13. The image formation apparatus according to claim 12, wherein

when the first transfer roller is cleaned, a period of time between the first toner image's trailing edge and the second toner image's leading edge is set to a third period of time equal to or longer than the first period of time, and

when the first transfer roller is not cleaned, a period of time between the second toner image's trailing edge and the third toner image's leading edge is set to a fourth period of time shorter than the first period of time.

14. The image formation apparatus according to claim 11, wherein when forming a toner image on the surface of the image carrier is finished, the second power supply applies the third voltage to the discharging member to electrically charge the toner on the surface of the first transfer roller and the first power supply applies the fourth voltage to the first transfer roller to move the toner on the surface of the first transfer roller to the surface of the image carrier.

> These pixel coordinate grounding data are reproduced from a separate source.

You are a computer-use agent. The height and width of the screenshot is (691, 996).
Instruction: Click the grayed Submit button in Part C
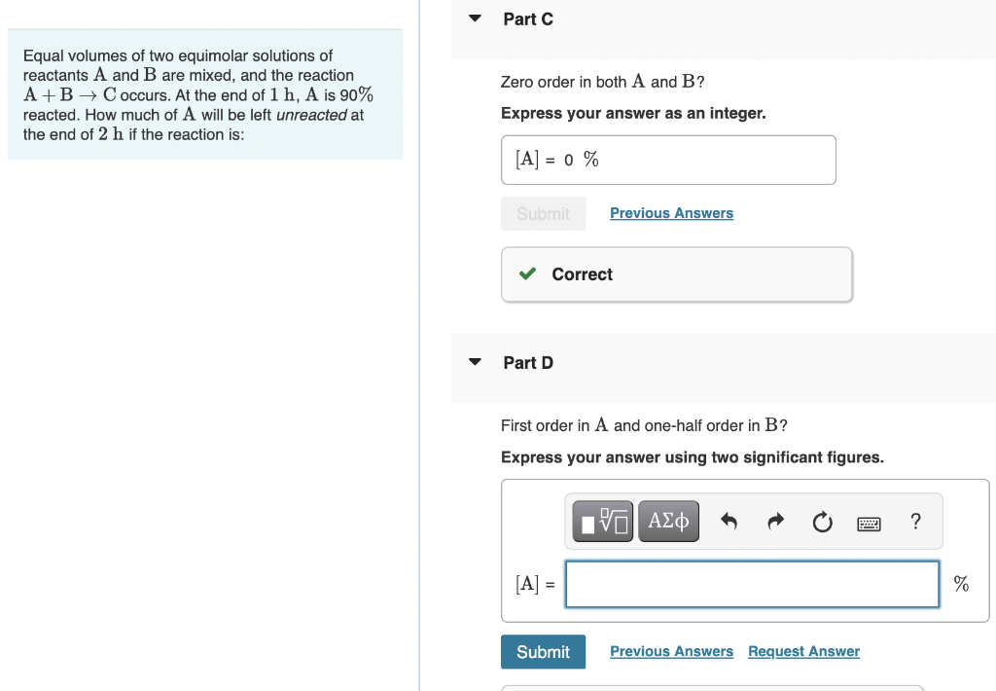tap(543, 213)
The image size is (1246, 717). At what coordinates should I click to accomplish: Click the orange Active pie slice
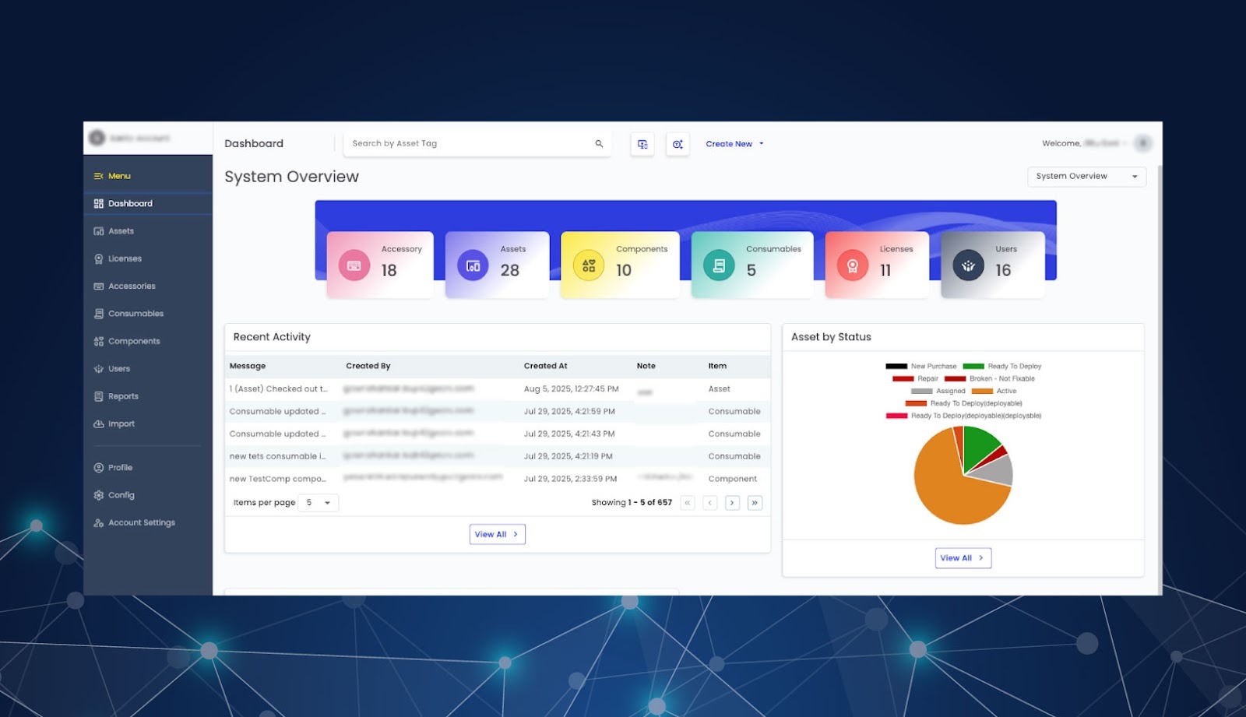949,490
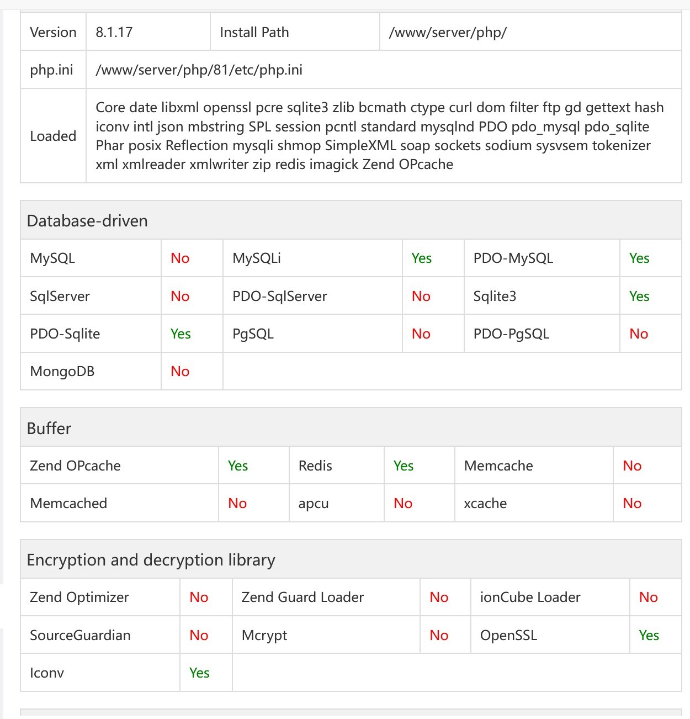The image size is (690, 719).
Task: Click the ionCube Loader label cell
Action: 530,598
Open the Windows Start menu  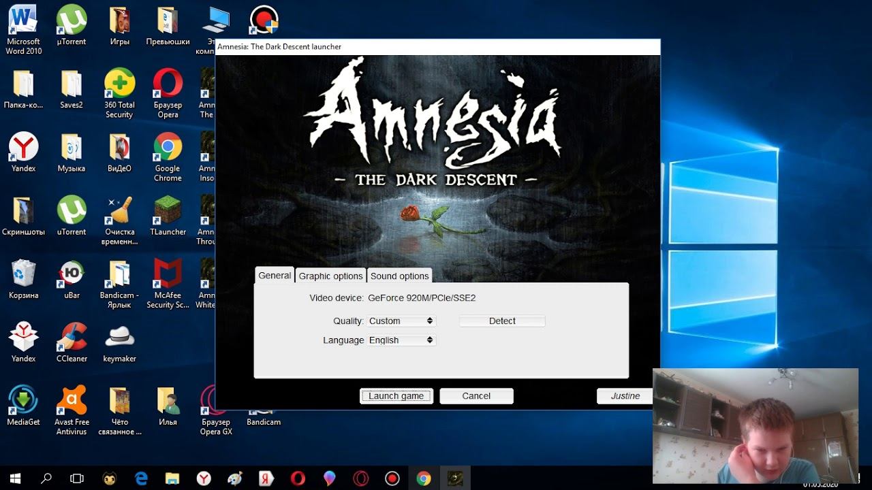15,478
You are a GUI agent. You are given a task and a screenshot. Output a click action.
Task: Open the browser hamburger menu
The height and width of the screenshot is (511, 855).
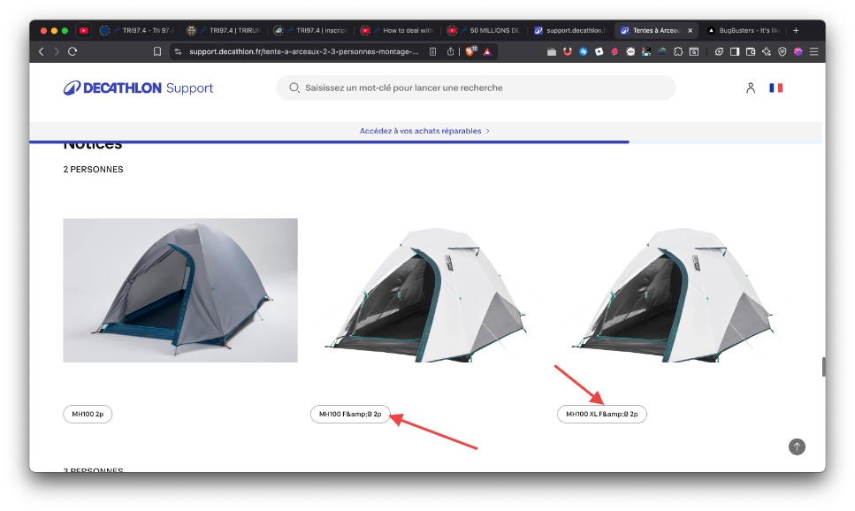(813, 51)

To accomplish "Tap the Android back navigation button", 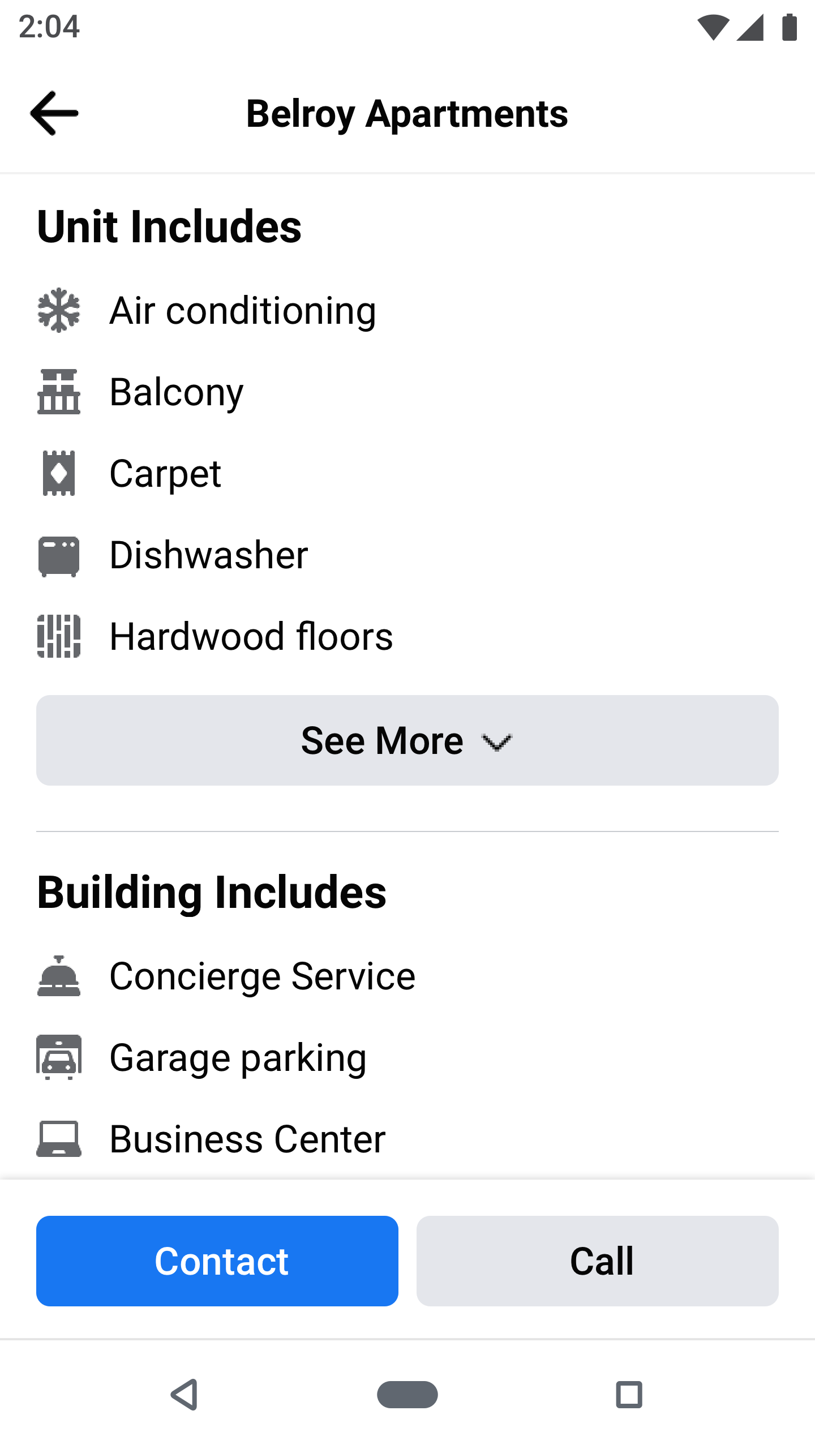I will 185,1395.
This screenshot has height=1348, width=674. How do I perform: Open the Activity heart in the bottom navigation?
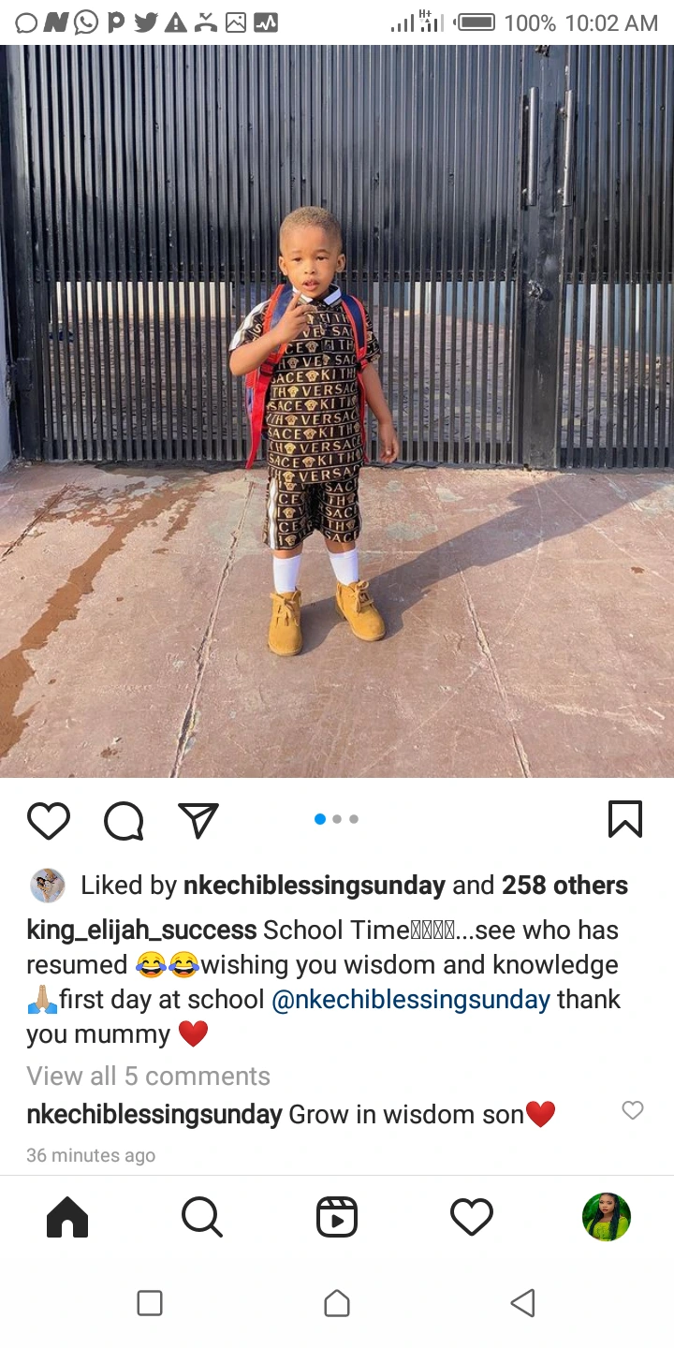(x=472, y=1217)
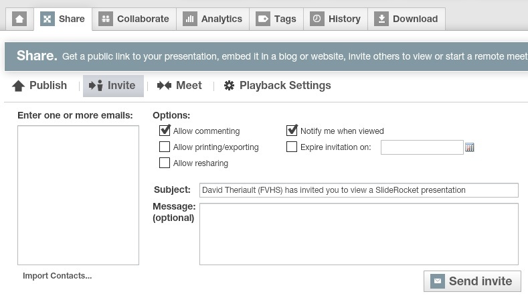Click inside the optional Message box
Viewport: 528px width, 298px height.
point(359,234)
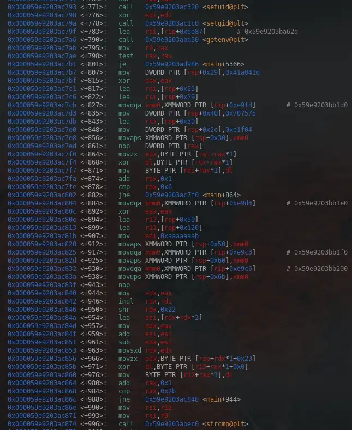Click the setuid@plt call target
Viewport: 352px width, 430px height.
[224, 7]
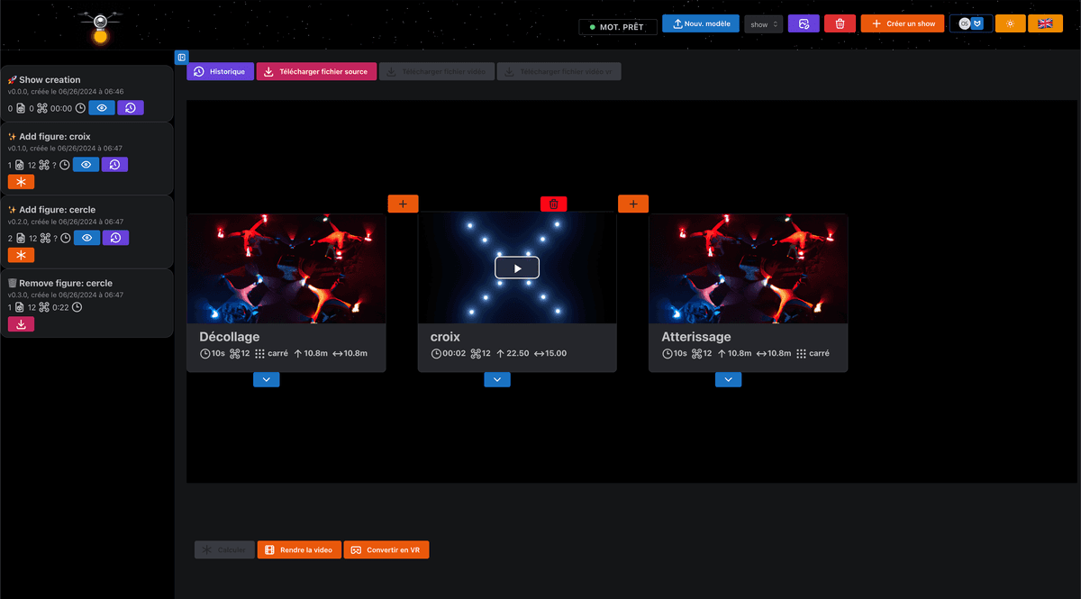Open the 'show' dropdown selector
Viewport: 1081px width, 599px height.
[x=763, y=24]
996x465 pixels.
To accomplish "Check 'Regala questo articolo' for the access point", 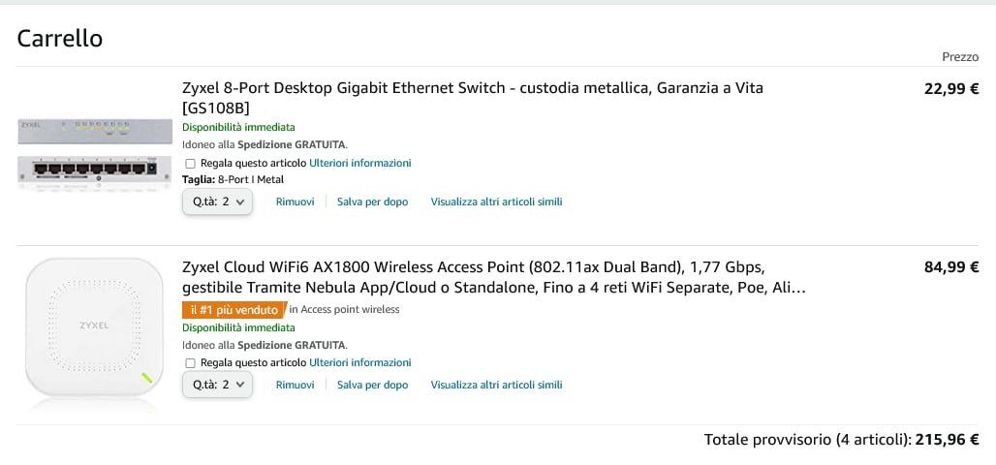I will [189, 363].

15. The image formation apparatus according to claim 1, comprising:

a cleaner provided at a third position downstream of the first position in the direction in which the image carrier rotates to remove toner from the surface of the image carrier;

an image forming unit provided at a fourth position downstream of the third position and upstream of the first position in the direction in which the image carrier rotates to form a toner image;

a second transfer roller that transfers a toner image generated by the image forming unit to the surface of the image carrier; and

a sheet feeding device that supplies a recording medium to the nip.

16. The image formation apparatus according to claim 1, wherein the image carrier is an intermediate transfer belt.

17. An image formation apparatus comprising:

an image carrier rotatably driven and having a surface on which a toner image is formed;

a first transfer roller cooperating with a surface of the image carrier to form a nip at a first position in a direction in which the image carrier rotates;

a discharging member provided at a second position downstream of the nip in a direction in which the first transfer roller rotates;

a first power supply that applies a first voltage opposite in polarity to toner to the first transfer roller to transfer the toner image to a recording medium when the recording medium is inserted in the nip; and

a second power supply that applies a second voltage identical in polarity to the toner to the discharging member to cause an electric discharge to electrically charge the toner on a surface of the first transfer roller to electrically attract the toner to the first transfer roller,

wherein the first power supply and the second power supply are operable simultaneously so that two different voltages can be simultaneously applied to the first transfer roller and the discharging member.

18. The image formation apparatus according to claim 17, wherein

first and second toner images are sequentially formed on the surface of the image carrier and a patch image using the toner is formed between the first and second toner images, and

the second power supply applies the second voltage to the discharging member in response to the patch image's leading edge having reached the nip.